═════ Provided records

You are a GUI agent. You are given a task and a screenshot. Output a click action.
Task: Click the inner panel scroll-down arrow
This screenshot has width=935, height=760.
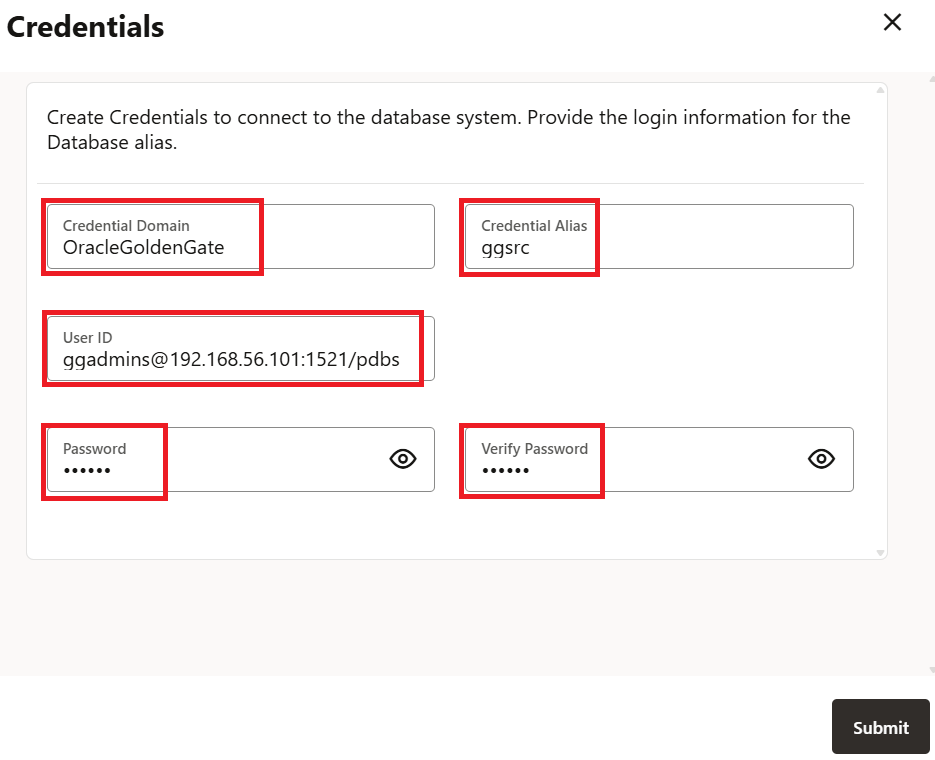(880, 552)
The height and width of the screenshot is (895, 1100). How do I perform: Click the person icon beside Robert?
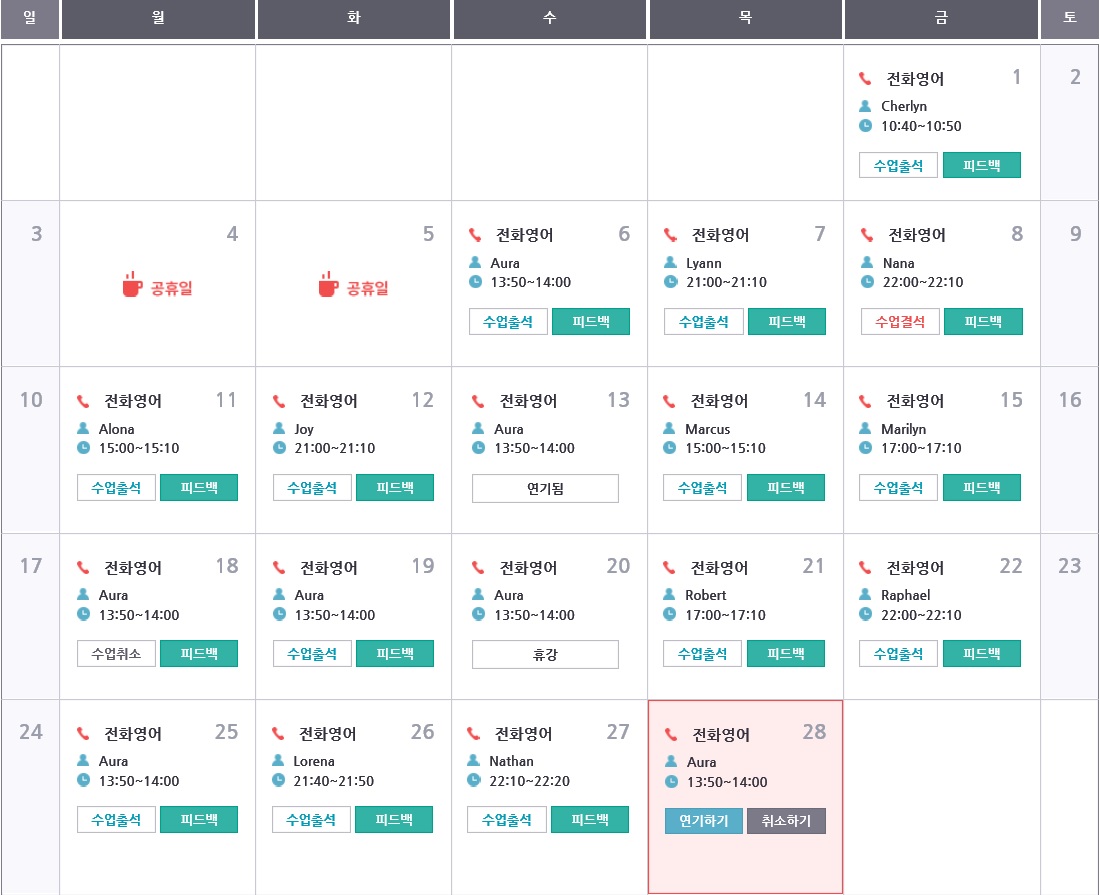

══════════

* **Work task**: Please restate, word for word, the lines from the one with "Task: Click the inner panel scroll-down arrow" through the final line of the material, both included, and omit the pictures.

* **Exercise answer**:
Task: Click the inner panel scroll-down arrow
This screenshot has width=935, height=760.
(880, 552)
The height and width of the screenshot is (895, 1100). How do I perform: Click the person icon beside Robert?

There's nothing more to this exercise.